EXERCISE DIRECTIONS: Return the lines below unchanged, starting at the line that contains "At what (x,y)" and ending at the line that contains "Looking at the", with both of those lines included. Leave the pictures out of your answer.

WORKING DATA:
- - - - - - -
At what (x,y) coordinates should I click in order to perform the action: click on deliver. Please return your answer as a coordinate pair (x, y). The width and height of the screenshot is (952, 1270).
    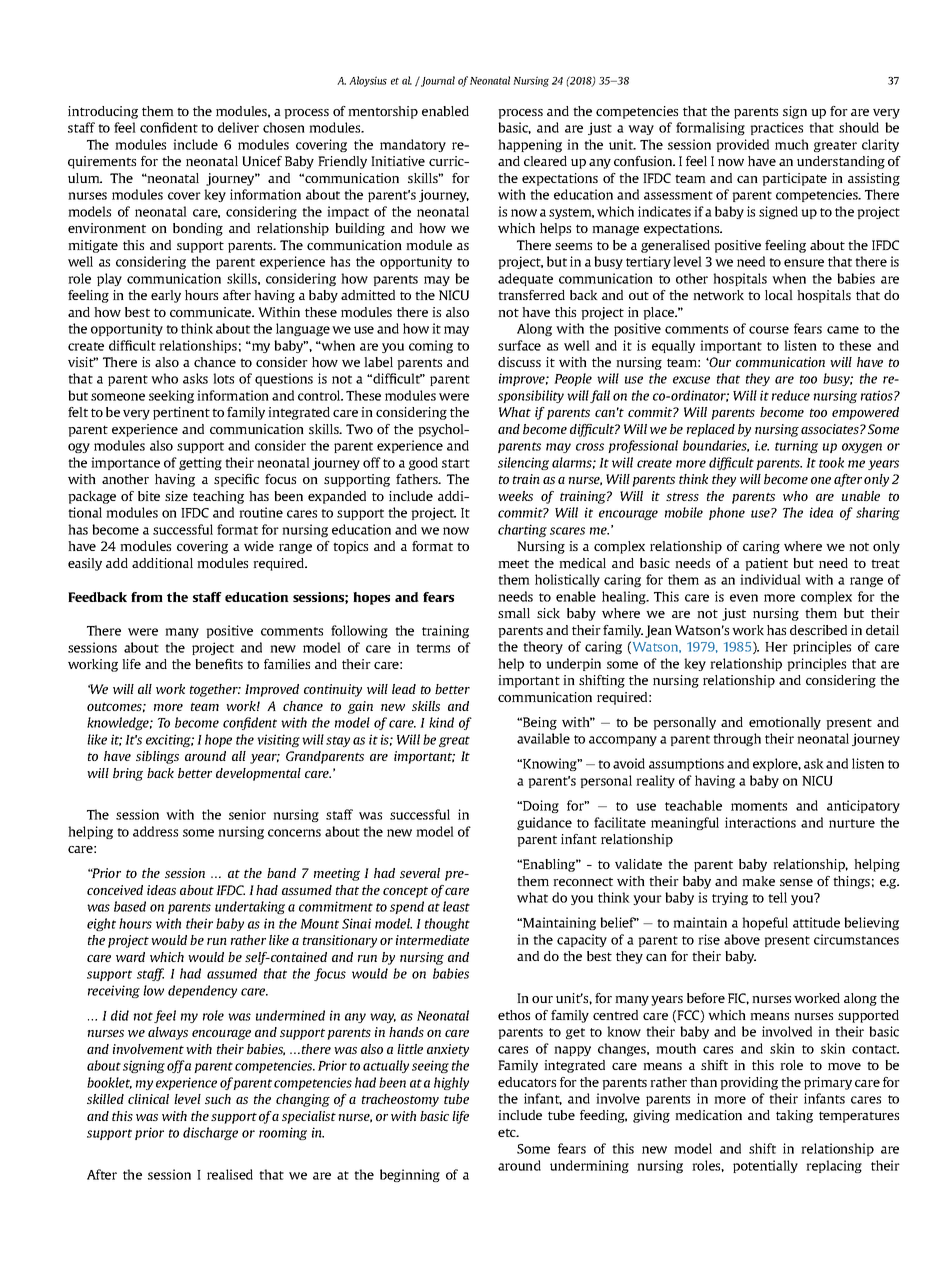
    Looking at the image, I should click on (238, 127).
- - - - - - -
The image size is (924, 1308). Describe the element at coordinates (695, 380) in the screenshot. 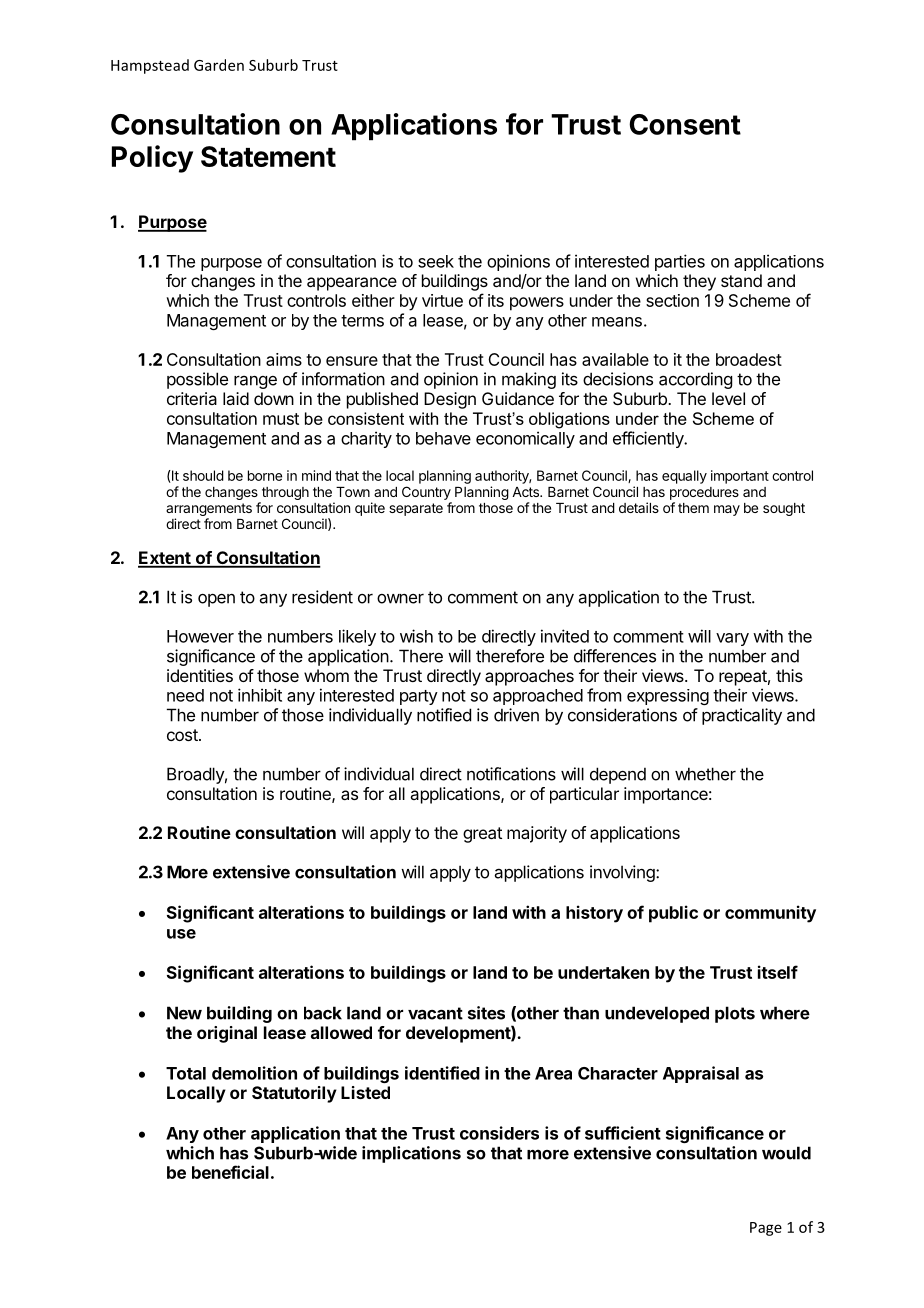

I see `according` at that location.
- - - - - - -
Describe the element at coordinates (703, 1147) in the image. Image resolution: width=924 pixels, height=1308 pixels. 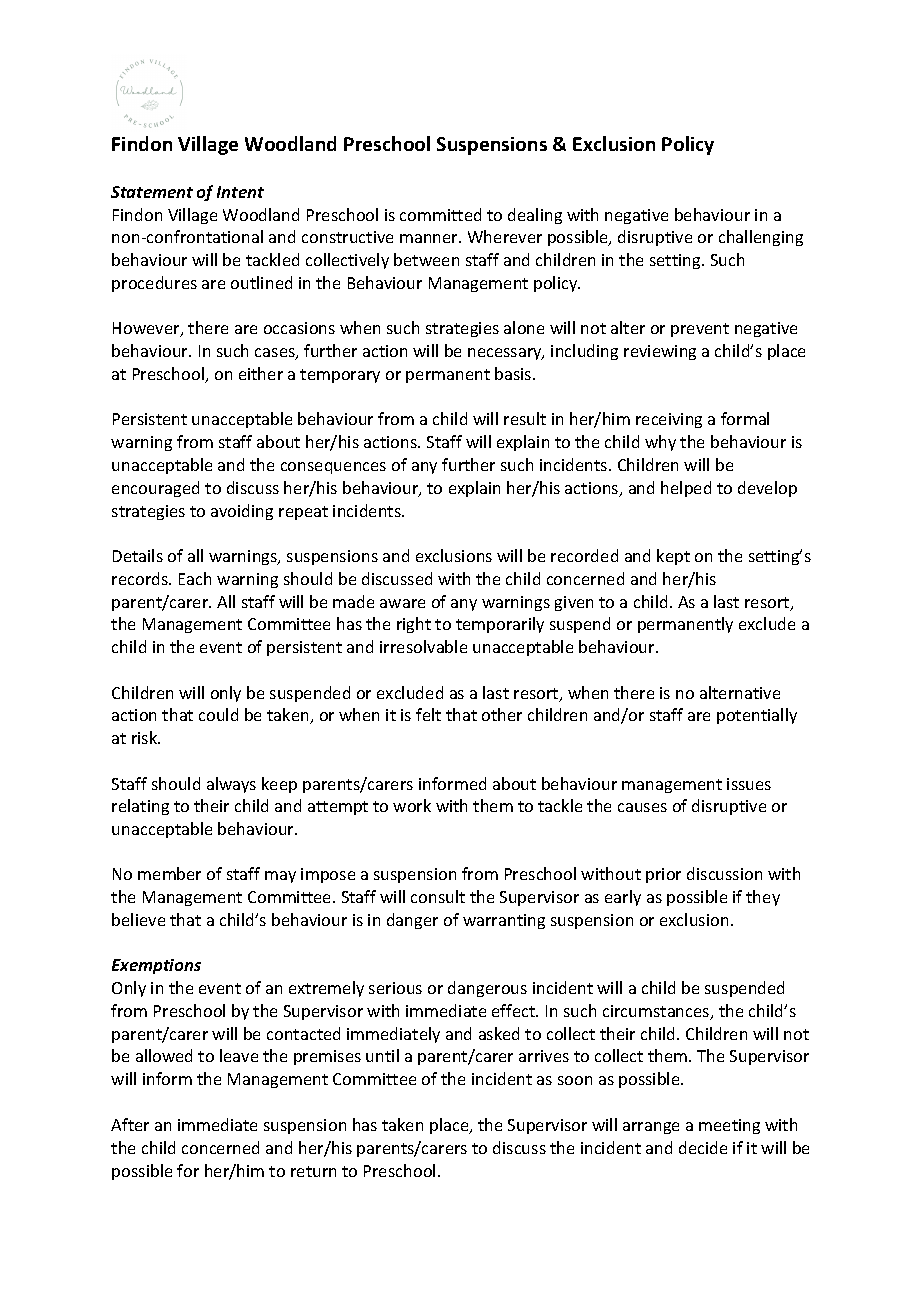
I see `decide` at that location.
- - - - - - -
RESPONSE:
At what (x,y) coordinates should I click in order to perform the action: click on deliver. Please return your answer as a coordinate pair (x, y). The width and height of the screenshot is (952, 1270).
    Looking at the image, I should click on (238, 127).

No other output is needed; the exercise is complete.